[WHAT TO DO]: Return only the lines running from the first line of the listing through the one with "Task: Click the keyboard", unchanged.

[AVAILABLE DATA]:
____________________
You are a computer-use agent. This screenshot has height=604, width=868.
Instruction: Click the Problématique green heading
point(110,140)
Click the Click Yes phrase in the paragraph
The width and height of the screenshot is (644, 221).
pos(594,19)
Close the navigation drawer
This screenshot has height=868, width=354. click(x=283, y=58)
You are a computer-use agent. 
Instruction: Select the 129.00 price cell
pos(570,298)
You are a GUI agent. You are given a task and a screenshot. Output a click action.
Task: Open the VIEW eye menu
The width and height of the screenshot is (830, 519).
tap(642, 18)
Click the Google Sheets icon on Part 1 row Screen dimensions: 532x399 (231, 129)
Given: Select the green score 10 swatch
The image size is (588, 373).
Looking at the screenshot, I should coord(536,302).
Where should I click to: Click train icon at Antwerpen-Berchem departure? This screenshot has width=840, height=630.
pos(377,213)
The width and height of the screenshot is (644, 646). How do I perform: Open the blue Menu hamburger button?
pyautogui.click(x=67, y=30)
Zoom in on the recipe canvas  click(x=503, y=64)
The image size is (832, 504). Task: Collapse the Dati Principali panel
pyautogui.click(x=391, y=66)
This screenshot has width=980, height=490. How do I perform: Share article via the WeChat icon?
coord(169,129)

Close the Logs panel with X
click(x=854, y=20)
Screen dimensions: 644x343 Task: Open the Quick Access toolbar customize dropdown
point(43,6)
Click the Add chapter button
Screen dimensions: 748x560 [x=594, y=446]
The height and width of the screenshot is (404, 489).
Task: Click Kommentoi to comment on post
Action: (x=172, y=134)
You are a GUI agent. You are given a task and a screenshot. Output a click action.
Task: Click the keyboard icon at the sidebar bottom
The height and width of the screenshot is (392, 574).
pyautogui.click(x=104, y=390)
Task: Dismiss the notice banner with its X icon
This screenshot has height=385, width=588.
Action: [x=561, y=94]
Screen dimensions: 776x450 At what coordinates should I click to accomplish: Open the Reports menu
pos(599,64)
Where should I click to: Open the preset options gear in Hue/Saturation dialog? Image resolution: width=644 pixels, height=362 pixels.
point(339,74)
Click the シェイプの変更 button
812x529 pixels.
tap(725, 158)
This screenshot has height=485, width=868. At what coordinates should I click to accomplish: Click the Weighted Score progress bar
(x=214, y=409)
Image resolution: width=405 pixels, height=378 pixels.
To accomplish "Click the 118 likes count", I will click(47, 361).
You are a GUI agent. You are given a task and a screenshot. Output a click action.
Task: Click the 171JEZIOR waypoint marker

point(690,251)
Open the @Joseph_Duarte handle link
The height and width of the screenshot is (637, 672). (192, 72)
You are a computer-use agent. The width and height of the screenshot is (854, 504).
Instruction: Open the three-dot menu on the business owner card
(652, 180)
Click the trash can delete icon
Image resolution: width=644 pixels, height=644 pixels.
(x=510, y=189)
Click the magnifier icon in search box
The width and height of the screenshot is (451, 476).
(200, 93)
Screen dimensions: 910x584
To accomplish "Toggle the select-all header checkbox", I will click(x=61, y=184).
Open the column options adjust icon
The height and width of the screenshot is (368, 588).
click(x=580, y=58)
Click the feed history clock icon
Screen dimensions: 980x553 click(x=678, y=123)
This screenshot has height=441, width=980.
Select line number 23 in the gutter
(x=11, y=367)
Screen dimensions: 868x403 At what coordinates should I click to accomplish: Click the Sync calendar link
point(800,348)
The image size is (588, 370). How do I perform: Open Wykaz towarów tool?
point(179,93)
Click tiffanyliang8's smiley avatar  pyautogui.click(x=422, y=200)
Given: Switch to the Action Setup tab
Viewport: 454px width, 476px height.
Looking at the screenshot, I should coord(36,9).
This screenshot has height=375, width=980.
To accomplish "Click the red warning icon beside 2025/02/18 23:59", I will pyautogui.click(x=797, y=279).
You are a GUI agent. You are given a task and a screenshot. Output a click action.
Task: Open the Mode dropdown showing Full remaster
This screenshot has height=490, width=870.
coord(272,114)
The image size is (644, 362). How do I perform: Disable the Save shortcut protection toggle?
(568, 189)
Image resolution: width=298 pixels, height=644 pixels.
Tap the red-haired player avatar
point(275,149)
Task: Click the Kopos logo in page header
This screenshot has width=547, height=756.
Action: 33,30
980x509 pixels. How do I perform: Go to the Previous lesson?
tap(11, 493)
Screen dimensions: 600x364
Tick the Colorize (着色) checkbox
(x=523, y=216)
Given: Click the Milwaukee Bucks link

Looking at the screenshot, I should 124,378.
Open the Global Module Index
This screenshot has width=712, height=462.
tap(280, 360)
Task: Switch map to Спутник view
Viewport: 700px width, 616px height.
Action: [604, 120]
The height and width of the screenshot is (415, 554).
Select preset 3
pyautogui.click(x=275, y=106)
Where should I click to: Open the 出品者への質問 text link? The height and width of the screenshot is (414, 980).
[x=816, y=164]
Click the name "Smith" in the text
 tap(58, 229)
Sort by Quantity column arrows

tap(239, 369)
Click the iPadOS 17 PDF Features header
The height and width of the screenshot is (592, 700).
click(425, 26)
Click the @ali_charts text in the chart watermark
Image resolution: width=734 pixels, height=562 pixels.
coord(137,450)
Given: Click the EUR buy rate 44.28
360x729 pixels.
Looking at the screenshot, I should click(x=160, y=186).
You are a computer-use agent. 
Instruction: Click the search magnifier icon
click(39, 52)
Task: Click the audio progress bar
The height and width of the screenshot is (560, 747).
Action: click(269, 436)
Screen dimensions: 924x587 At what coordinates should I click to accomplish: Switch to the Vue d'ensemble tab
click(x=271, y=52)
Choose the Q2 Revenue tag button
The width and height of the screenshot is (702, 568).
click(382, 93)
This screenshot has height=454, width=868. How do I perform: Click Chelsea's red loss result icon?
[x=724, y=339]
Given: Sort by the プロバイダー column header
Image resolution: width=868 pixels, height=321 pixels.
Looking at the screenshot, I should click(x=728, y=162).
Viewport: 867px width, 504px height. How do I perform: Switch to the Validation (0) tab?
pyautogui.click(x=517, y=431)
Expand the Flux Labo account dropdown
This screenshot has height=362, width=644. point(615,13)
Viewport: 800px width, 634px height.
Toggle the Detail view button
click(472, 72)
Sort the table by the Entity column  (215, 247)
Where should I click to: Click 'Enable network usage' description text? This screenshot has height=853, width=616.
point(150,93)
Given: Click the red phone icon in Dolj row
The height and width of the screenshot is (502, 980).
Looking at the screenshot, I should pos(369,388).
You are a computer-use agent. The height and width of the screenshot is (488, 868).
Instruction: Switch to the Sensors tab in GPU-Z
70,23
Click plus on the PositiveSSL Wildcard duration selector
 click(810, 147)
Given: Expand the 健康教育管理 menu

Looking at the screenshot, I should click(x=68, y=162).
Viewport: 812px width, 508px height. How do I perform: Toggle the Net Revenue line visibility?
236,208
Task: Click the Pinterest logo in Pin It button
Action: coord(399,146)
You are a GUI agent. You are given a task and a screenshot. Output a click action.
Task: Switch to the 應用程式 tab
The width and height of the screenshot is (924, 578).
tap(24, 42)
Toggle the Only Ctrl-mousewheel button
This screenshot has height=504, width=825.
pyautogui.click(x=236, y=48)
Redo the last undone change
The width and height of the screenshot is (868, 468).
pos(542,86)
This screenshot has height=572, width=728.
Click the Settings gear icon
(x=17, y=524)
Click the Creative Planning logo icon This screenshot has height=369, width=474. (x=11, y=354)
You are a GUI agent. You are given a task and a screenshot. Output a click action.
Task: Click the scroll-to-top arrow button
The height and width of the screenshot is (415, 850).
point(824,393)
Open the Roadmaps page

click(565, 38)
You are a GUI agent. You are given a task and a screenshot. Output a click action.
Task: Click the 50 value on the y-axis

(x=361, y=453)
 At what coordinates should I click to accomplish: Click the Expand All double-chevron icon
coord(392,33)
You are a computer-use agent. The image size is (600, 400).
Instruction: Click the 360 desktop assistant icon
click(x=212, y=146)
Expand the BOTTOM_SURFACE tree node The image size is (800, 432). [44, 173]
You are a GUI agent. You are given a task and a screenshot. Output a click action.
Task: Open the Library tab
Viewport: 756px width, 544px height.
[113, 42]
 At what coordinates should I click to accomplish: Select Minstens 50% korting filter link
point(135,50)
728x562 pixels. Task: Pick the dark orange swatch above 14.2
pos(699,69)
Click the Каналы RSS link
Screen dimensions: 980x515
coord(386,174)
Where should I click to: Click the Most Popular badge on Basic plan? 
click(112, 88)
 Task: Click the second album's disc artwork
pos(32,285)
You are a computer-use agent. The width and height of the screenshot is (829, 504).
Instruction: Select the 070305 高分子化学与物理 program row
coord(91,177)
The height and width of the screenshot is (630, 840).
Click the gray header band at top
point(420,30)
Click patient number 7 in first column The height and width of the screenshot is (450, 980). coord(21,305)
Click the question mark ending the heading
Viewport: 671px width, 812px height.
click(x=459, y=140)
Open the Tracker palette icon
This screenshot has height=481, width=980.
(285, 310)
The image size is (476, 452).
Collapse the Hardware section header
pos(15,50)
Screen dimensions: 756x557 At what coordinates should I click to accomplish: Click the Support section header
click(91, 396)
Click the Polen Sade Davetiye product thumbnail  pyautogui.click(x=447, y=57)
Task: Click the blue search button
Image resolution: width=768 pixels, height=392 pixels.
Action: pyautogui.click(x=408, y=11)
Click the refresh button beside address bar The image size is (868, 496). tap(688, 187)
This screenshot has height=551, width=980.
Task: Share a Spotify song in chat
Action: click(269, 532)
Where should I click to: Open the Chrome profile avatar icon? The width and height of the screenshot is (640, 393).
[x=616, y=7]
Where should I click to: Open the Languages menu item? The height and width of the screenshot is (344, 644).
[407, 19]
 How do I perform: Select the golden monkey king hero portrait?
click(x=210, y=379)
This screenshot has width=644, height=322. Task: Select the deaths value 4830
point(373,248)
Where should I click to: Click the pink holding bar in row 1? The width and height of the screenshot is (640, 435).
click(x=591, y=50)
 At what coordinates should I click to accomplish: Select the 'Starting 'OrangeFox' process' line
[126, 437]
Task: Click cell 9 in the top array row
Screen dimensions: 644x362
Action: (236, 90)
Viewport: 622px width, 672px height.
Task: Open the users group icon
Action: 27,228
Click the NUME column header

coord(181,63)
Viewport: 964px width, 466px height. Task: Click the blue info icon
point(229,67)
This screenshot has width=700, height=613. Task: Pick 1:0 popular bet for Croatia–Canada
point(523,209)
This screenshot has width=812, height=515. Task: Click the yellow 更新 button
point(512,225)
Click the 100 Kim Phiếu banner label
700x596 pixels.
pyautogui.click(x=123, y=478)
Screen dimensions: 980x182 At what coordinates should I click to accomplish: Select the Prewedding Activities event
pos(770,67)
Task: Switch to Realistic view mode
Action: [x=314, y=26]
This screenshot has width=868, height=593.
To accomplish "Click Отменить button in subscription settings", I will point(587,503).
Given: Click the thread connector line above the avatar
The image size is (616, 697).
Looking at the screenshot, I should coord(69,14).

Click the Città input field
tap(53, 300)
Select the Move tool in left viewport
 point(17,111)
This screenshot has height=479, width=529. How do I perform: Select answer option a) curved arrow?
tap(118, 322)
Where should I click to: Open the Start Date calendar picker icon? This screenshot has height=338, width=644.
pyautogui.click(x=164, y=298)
____________________
[RESULT FOR THIS EXERCISE]:
You are a computer-use agent. This screenshot has height=604, width=868.
Instruction: Click the Problématique green heading
point(110,140)
Click the Click Yes phrase in the paragraph
The width and height of the screenshot is (644, 221).
pos(594,19)
Close the navigation drawer
This screenshot has height=868, width=354. click(x=283, y=58)
You are a computer-use agent. 
Instruction: Select the 129.00 price cell
pos(570,298)
You are a GUI agent. You are given a task and a screenshot. Output a click action.
Task: Open the VIEW eye menu
The width and height of the screenshot is (830, 519).
tap(642, 18)
Click the Google Sheets icon on Part 1 row Screen dimensions: 532x399 (231, 129)
Given: Select the green score 10 swatch
The image size is (588, 373).
Looking at the screenshot, I should coord(536,302).
Where should I click to: Click train icon at Antwerpen-Berchem departure? This screenshot has width=840, height=630.
pos(377,213)
The width and height of the screenshot is (644, 646). How do I perform: Open the blue Menu hamburger button?
pyautogui.click(x=67, y=30)
Zoom in on the recipe canvas  click(x=503, y=64)
The image size is (832, 504). Task: Collapse the Dati Principali panel
pyautogui.click(x=391, y=66)
This screenshot has width=980, height=490. How do I perform: Share article via the WeChat icon?
coord(169,129)

Close the Logs panel with X
click(x=854, y=20)
Screen dimensions: 644x343 Task: Open the Quick Access toolbar customize dropdown
point(43,6)
Click the Add chapter button
Screen dimensions: 748x560 [x=594, y=446]
The height and width of the screenshot is (404, 489).
Task: Click Kommentoi to comment on post
Action: (x=172, y=134)
You are a GUI agent. You are given a task and a screenshot. Output a click action.
Task: Click the keyboard icon at the sidebar bottom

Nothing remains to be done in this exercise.